The religious philosopher and poet Hryhory Skovoroda (1722-1794) is described by many as the Ukrainian Socrates and was one of the most learned men of his time. He was a polyglot who knew the Bible virtually by heart, as well as the writings of the Church Fathers and the literature of Greek and Roman antiquity. The eminent literary critic Ivan Dziuba considers Skovoroda the greatest Ukrainian mind ever. And Yuri Andrukhovych, one of the most prominent Ukrainian writers of today, calls him “the first Ukrainian hippie” on account of his itinerant lifestyle and rejection of worldly life. The impact of Skovoroda’s life and works has been well documented on major writers in future generations, such as Leo Tolstoy, Andrei Bely and Pavlo Tychyna, to name but a few.

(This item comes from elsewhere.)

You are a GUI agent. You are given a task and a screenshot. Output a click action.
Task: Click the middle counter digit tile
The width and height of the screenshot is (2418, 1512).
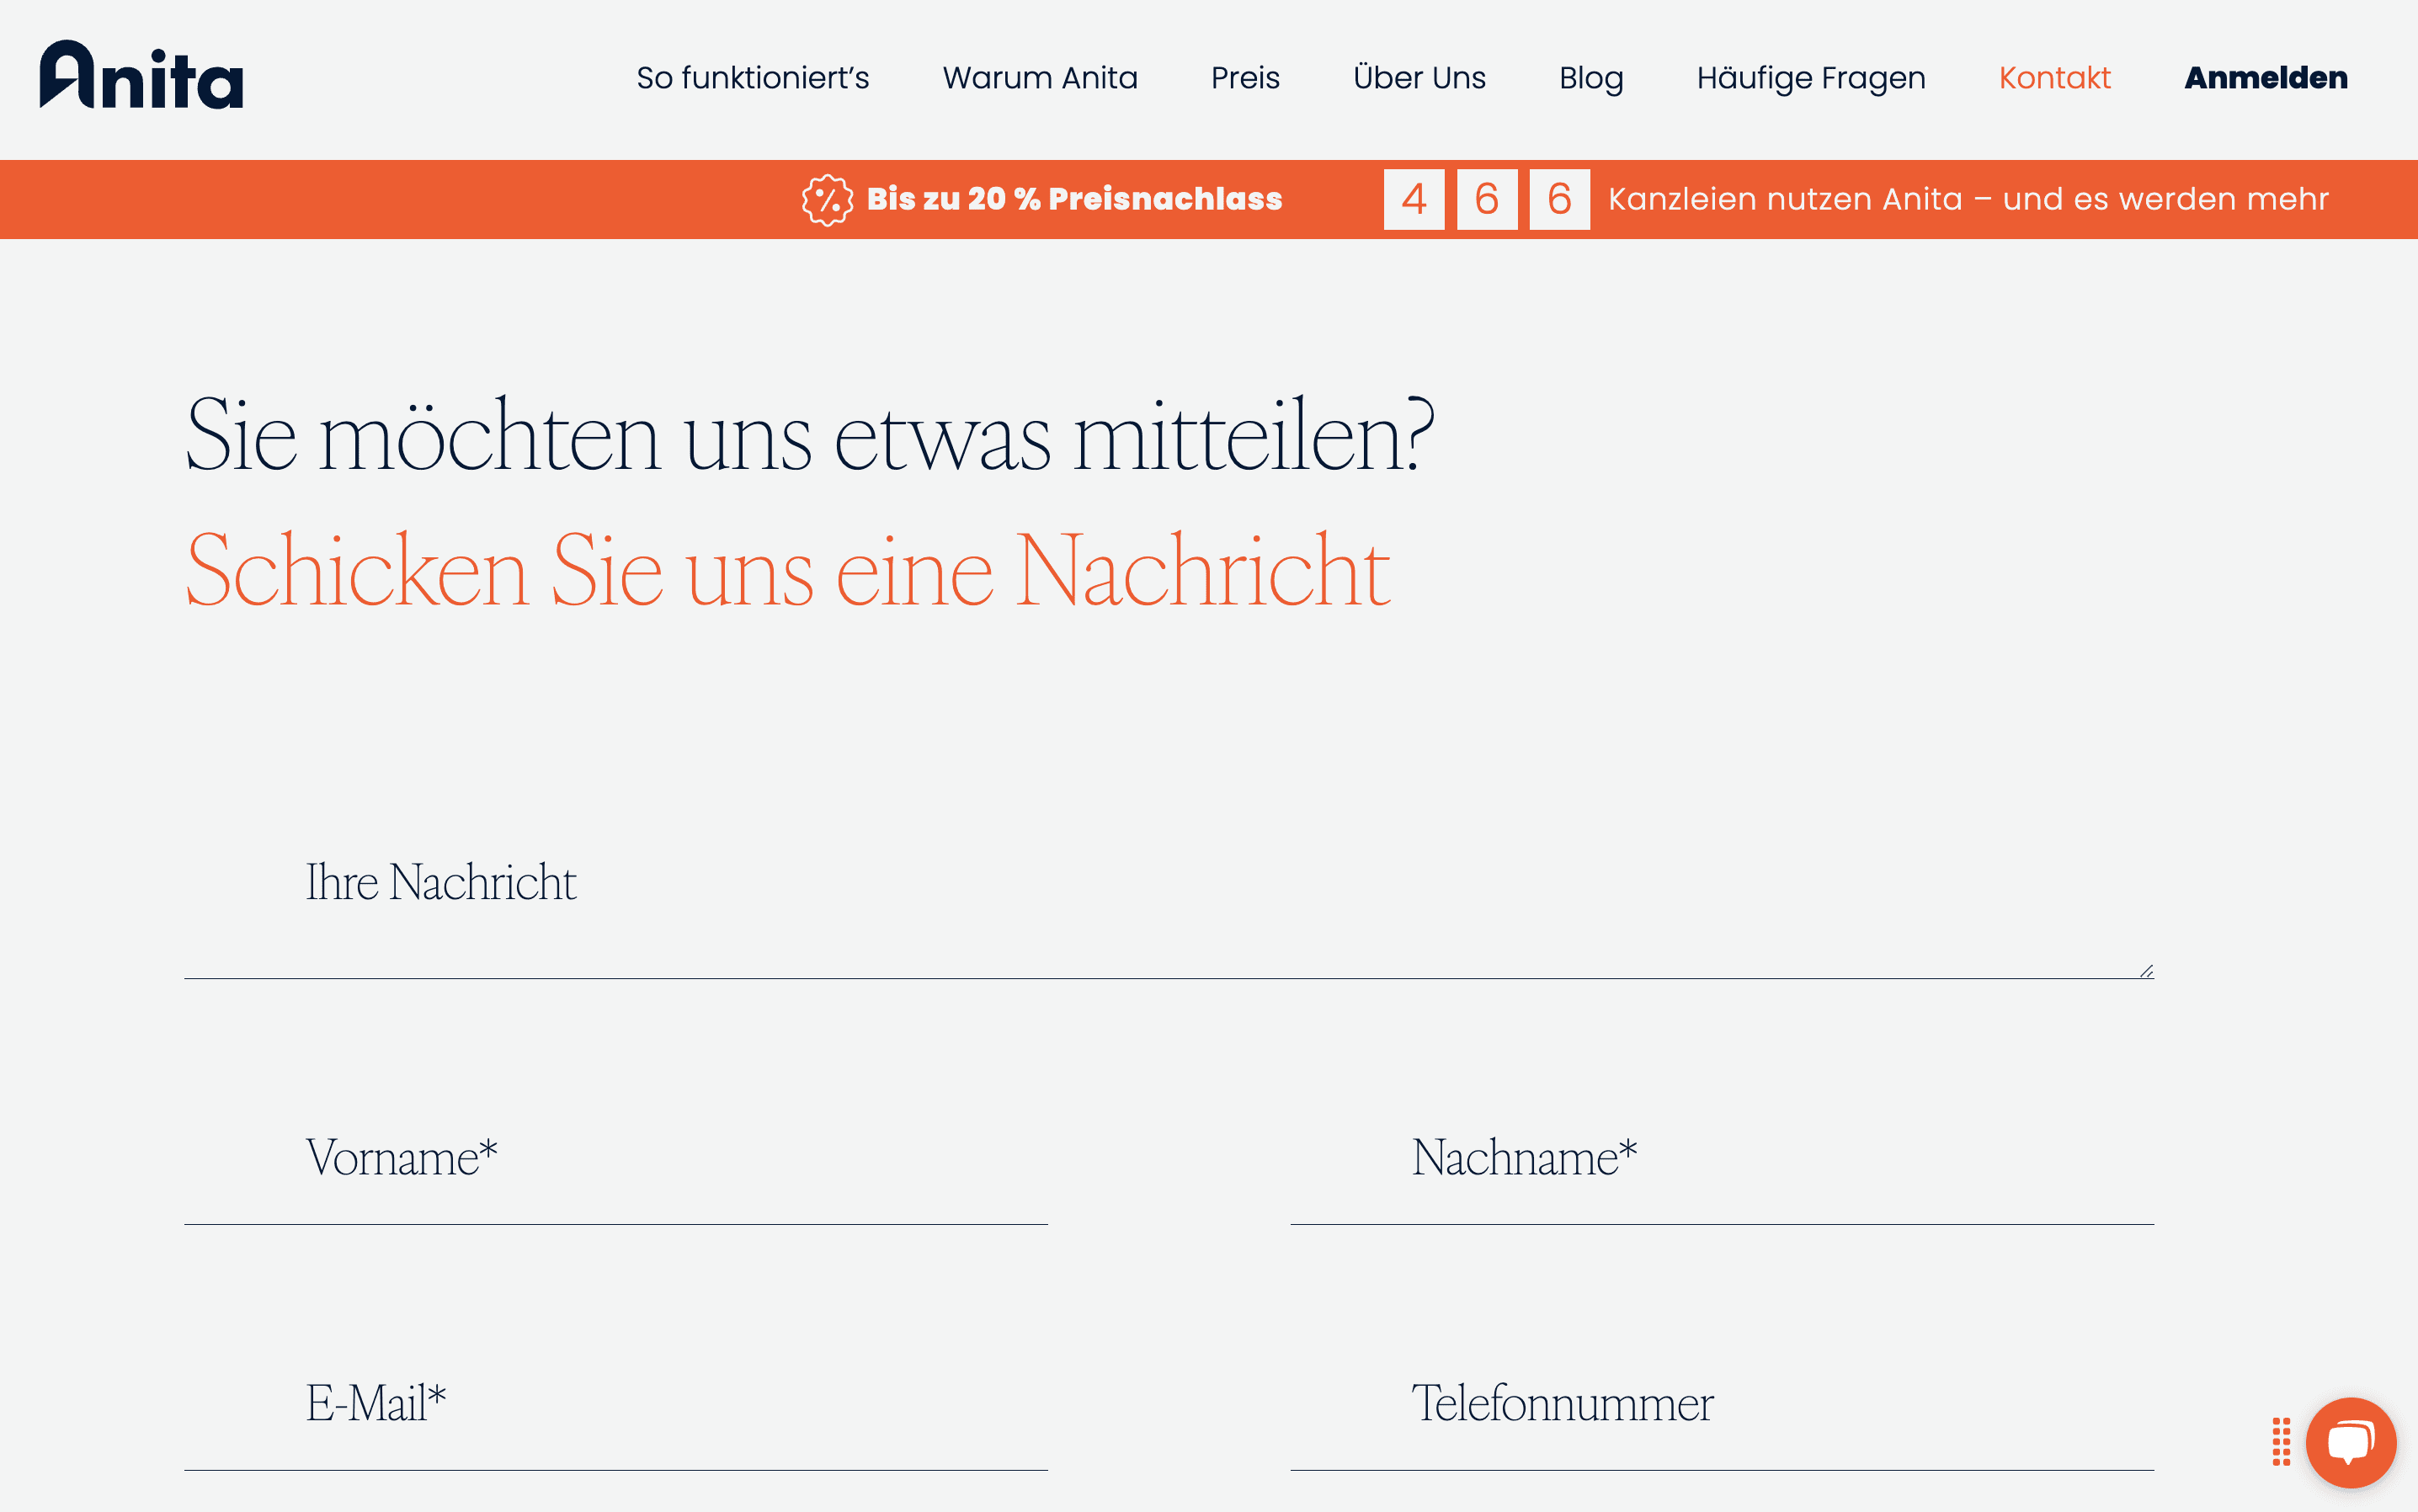(x=1486, y=199)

None of Skovoroda’s works appeared during his lifetime – they were first published in 1837 in Moscow. The texts of Skovoroda’s writings were preserved mostly by Skovoroda’s lifelong friend Mykhailo Kovalynsky, to whom he had given the manuscripts. Skovoroda’s extant writings consist of a collection of thirty poems entitled The Garden of Divine Songs along with other occasional poems, a collection of fables entitled Kharkiv Fables, which was published in 1990, and seventeen philosophical treatises. Most of the treatises were composed during the latter part of his life.
The letters of Skovoroda are appearing in their entirety here in English for the first time, accompanied by a guest introduction by Leonid Rudnytzky.